■ What to do: In the data below, find the line that contains "[T-Shirt Homme El padre] (136, 793)" and the line that contains "kinhdoanhbepplus@gmail.com (121, 880)". Copy both, plus every line between them, exactly.

■ Entries supplied:
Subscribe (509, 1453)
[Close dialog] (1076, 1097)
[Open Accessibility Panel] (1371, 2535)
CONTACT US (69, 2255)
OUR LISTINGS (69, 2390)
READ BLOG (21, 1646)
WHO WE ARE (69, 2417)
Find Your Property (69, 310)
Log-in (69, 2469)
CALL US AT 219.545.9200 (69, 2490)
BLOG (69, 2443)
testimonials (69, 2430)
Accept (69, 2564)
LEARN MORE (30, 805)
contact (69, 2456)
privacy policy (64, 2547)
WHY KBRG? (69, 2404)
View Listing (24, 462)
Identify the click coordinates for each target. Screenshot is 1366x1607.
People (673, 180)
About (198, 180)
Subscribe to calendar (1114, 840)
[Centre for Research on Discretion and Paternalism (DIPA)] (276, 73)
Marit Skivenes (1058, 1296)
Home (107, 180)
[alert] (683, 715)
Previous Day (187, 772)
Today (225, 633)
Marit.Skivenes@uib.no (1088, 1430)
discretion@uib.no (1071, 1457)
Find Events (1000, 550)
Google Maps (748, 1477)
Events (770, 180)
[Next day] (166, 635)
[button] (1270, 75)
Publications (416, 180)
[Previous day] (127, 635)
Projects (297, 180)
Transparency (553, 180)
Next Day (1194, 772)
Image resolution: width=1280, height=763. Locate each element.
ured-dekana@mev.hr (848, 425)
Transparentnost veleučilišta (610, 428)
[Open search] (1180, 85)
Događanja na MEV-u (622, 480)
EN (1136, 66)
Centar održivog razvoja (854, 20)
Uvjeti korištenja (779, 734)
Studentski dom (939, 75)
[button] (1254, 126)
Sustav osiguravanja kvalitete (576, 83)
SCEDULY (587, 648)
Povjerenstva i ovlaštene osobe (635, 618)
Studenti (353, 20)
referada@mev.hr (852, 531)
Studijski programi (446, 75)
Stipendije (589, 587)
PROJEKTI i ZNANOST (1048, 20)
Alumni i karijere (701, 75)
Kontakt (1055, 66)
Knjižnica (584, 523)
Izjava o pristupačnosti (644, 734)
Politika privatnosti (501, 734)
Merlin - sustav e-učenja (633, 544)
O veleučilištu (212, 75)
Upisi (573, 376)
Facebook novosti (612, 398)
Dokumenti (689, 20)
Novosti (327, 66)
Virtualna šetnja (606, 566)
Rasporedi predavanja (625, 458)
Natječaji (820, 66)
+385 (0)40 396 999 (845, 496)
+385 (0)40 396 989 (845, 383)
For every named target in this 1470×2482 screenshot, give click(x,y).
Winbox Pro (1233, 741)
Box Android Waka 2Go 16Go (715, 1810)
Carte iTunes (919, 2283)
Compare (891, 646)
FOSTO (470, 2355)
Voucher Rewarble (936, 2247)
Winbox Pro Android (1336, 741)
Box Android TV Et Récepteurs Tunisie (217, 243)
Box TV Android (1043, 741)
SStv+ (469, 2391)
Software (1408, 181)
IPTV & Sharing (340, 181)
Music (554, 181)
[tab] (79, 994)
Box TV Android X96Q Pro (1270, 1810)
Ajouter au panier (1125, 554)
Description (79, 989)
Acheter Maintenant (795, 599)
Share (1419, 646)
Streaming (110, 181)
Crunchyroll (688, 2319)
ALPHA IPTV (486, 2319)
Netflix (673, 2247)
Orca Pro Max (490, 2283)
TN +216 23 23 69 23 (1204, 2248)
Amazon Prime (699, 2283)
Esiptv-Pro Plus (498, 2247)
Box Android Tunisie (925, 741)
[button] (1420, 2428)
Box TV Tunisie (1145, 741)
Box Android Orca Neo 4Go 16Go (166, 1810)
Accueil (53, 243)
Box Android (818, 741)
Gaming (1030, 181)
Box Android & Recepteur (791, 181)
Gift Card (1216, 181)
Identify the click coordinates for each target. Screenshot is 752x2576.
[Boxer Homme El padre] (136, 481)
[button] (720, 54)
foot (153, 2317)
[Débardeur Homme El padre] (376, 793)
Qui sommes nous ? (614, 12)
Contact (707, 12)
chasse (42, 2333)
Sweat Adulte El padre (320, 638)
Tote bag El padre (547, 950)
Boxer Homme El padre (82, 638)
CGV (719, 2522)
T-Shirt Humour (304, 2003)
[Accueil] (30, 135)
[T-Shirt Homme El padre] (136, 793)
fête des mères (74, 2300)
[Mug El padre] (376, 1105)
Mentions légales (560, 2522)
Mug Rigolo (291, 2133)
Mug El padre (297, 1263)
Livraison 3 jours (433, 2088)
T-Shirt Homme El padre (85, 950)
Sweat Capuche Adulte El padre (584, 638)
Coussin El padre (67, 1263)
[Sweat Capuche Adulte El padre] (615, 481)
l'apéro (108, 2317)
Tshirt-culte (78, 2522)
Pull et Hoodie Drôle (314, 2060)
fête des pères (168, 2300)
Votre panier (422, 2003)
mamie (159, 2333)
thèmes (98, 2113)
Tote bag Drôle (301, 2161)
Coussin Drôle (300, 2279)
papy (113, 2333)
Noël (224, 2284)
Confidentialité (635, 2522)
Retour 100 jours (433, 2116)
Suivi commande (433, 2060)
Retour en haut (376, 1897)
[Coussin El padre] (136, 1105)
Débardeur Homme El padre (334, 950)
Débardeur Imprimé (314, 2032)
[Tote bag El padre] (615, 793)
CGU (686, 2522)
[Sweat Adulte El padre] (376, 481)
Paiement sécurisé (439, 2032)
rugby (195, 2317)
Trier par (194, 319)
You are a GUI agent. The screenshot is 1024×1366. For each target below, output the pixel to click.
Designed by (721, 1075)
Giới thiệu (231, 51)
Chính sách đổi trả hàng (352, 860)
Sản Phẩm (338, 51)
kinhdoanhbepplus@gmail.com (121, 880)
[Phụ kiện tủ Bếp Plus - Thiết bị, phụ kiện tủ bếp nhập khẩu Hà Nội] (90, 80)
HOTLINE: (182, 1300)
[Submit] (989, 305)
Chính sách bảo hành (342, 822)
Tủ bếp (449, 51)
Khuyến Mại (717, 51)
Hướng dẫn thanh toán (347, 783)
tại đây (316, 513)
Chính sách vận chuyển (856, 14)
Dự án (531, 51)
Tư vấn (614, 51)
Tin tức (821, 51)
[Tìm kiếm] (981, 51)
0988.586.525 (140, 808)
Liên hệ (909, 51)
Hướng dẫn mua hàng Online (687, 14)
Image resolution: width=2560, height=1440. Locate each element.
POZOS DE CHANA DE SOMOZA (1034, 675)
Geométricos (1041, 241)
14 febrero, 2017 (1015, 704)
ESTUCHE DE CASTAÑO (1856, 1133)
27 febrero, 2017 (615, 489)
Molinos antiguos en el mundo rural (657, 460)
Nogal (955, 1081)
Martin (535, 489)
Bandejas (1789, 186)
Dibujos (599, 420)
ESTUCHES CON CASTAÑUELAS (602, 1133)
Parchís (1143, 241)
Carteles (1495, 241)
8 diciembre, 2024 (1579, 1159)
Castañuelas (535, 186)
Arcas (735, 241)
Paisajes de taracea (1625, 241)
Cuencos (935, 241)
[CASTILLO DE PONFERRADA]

■ Your solution:
[T-Shirt Homme El padre] (136, 793)
fête des mères (74, 2300)
[Mug El padre] (376, 1105)
Mentions légales (560, 2522)
Mug Rigolo (291, 2133)
Mug El padre (297, 1263)
Livraison 3 jours (433, 2088)
T-Shirt Homme El padre (85, 950)
Sweat Capuche Adulte El padre (584, 638)
Coussin El padre (67, 1263)
[Sweat Capuche Adulte El padre] (615, 481)
l'apéro (108, 2317)
Tshirt-culte (78, 2522)
Pull et Hoodie Drôle (314, 2060)
fête des pères (168, 2300)
Votre panier (422, 2003)
mamie (159, 2333)
thèmes (98, 2113)
Tote bag Drôle (301, 2161)
Coussin Drôle (300, 2279)
papy (113, 2333)
Noël (224, 2284)
Confidentialité (635, 2522)
Retour 100 jours (433, 2116)
Suivi commande (433, 2060)
Retour en haut (376, 1897)
[Coussin El padre] (136, 1105)
Débardeur Homme El padre (334, 950)
Débardeur Imprimé (314, 2032)
[Tote bag El padre] (615, 793)
CGU (686, 2522)
[Sweat Adulte El padre] (376, 481)
Paiement sécurisé (439, 2032)
rugby (195, 2317)
Trier par (194, 319)
You are a GUI agent. The screenshot is 1024×1366. For each target below, output the pixel to click.
Designed by (721, 1075)
Giới thiệu (231, 51)
Chính sách đổi trả hàng (352, 860)
Sản Phẩm (338, 51)
kinhdoanhbepplus@gmail.com (121, 880)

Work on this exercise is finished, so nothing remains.